Yes, these are two separate issues, but they speak to Tennessee's priorities and in both cases reveal a lack of transparency in explaining how decisionmakers made these choices.
Let's start with the franchise tax refunds.
The Tennessee General Assembly passed this program in 2024 because some state officials and lawmakers said the state potentially could face legal challenges. But no one had sued and no one would explain who exactly was making this claim.
As of late December, $1.28 billion had been returned to businesses and 53% of that is going to companies out of state. There were about 100,000 businesses deemed eligible for the refund.
In the summer, the list of recipients will be made public temporarily. Why can't that list be made permanently available?
Gov. Bill Lee came into office in 2019 with a promise of transparency, but there is far more mystery to this decision. Citizens would benefit from knowing why the state needed this policy in the first place and who benefits.
On the second issue, Lee's administration recently rejected a $75 million grant from the federal government to supplement food assistance low-income children receive when they are out of school.
The state's annual administrative costs were $5 million.
However, instead of spending that money to receive $75 million, the Tennessee Department of Human Services will invest $3 million in a summer food program that benefits only 15 rural counties. There are 95 counties in Tennessee.
DHS will go from serving 700,000 children to 25,000 – about 4% of the number that had benefited from the federal program in past years.

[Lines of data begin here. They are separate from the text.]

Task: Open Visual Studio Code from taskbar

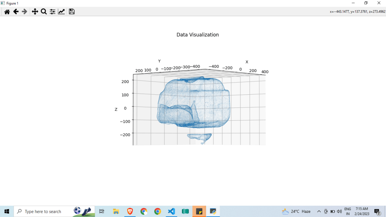Action: coord(171,211)
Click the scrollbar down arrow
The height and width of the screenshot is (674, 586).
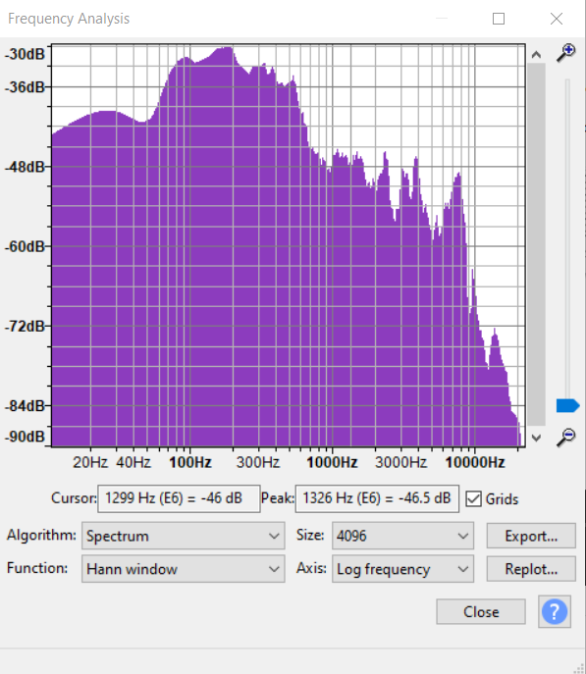536,438
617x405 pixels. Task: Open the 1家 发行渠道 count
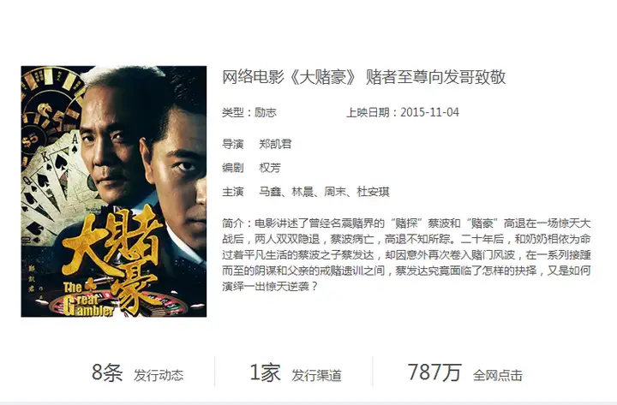265,372
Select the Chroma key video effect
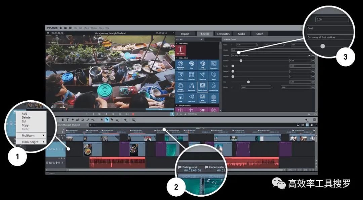 coord(213,65)
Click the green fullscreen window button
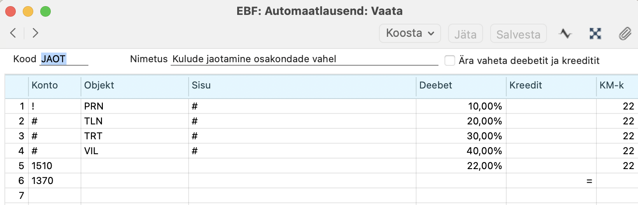Viewport: 638px width, 205px height. [x=45, y=11]
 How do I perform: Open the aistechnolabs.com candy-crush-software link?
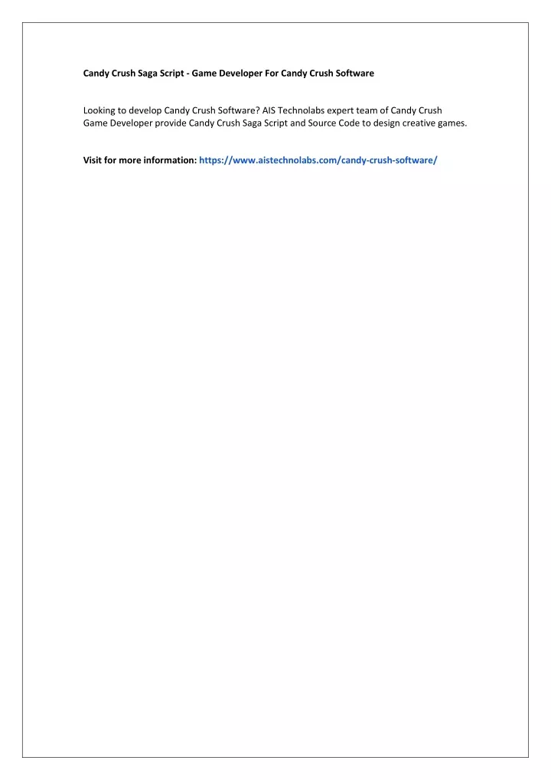[318, 160]
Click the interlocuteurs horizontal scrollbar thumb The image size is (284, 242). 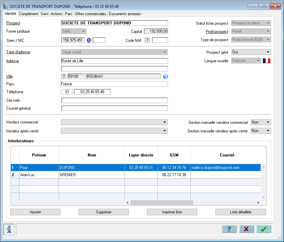(162, 202)
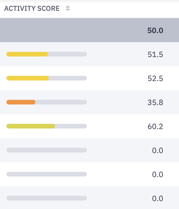Click the grey unfilled track beside 35.8

pyautogui.click(x=61, y=102)
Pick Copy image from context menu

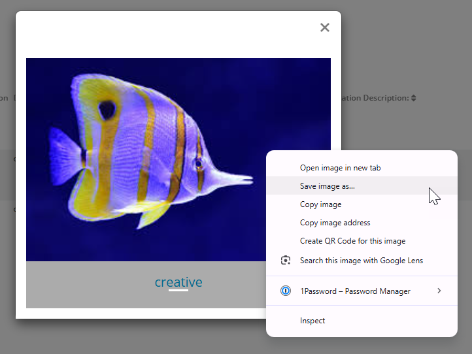320,204
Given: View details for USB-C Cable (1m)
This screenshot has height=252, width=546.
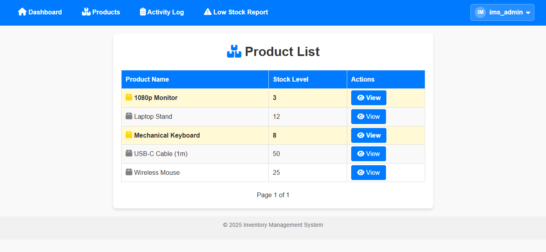Looking at the screenshot, I should coord(368,154).
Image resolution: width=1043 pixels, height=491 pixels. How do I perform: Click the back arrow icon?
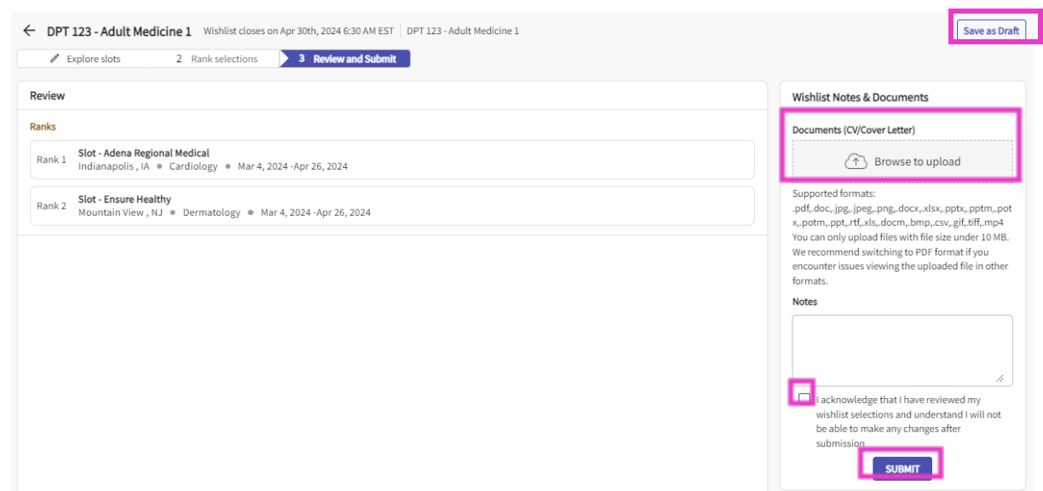pyautogui.click(x=29, y=31)
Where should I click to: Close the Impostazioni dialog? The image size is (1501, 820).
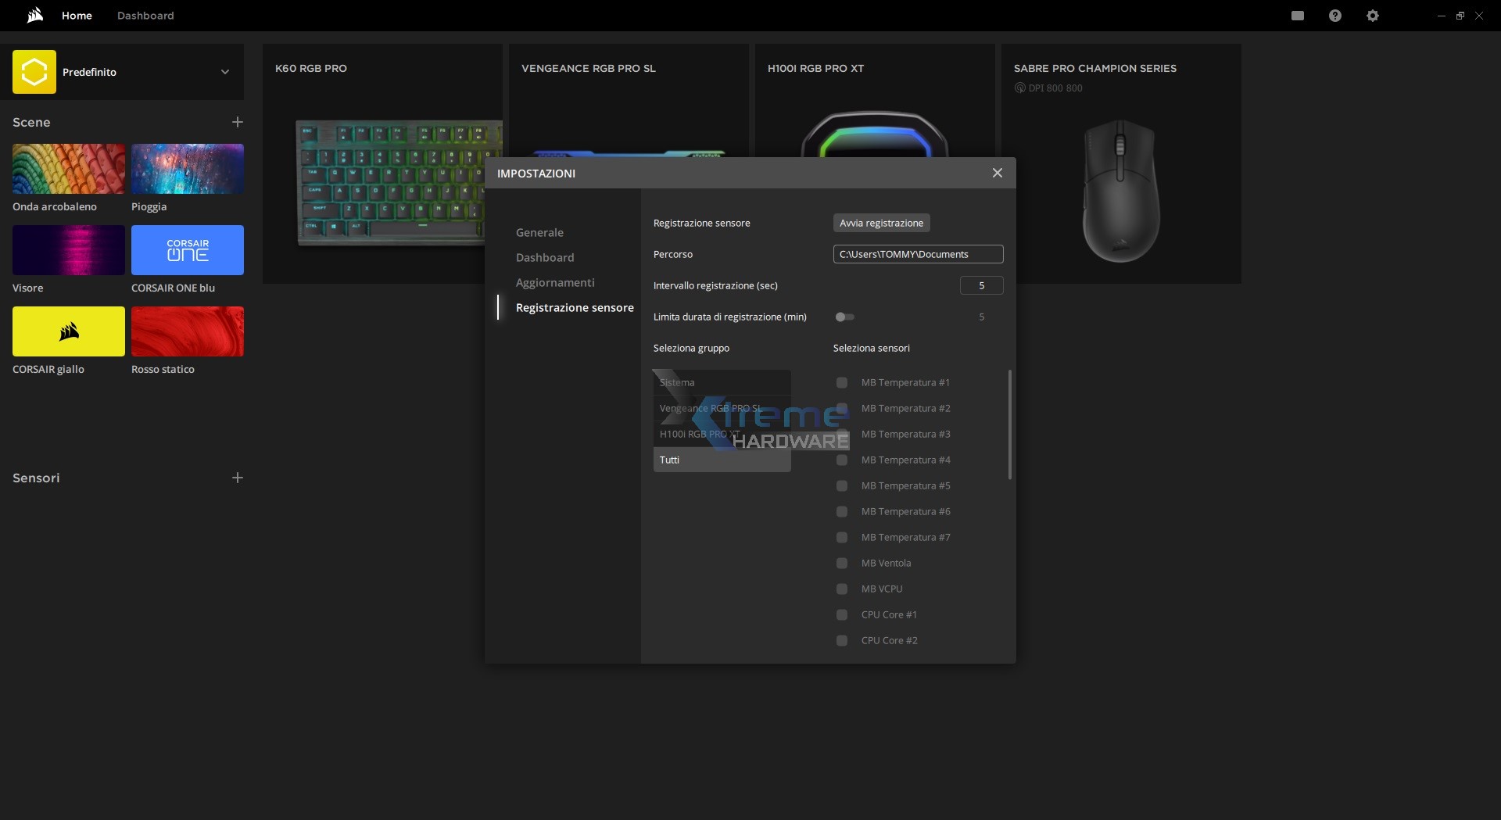pyautogui.click(x=997, y=173)
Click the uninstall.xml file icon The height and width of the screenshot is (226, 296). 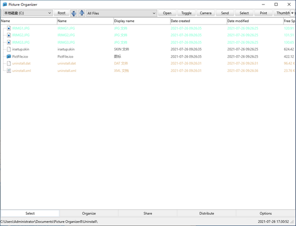click(x=8, y=71)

Tennessee began participating in the federal program in 2018.
'With this innovative step, we will go even further to provide food security to Tennessee children,' said DHS Commissioner Clarence H. Carter. 'This approach will deliver a fiscally responsible strategy to reach families in underserved communities in the summer months.'
Back to transparency, why was the decision made? Why would the state leave $75 million on the table? Why would they dare call a program that puts hundreds of thousands of children in greater food insecurity 'innovative'?
The reasons could be multiple. When Tennessee lawmakers rejected Insure Tennessee in 2015 – the program to expand Medicaid to 300,000 working poor Tennesseans – it was a clear snub to the federal government. It was a political flex.
This could be the same tactic.
At the same time, low-income people do not have the power that corporations have to move the wheels of government.
State elected officials are accountable to the people who deserve to know the whole truth about how and why taxpayer money is being spent the way it is – and what to tell hungry families about why the state won't help hundreds of thousands of children with summer food assistance anymore.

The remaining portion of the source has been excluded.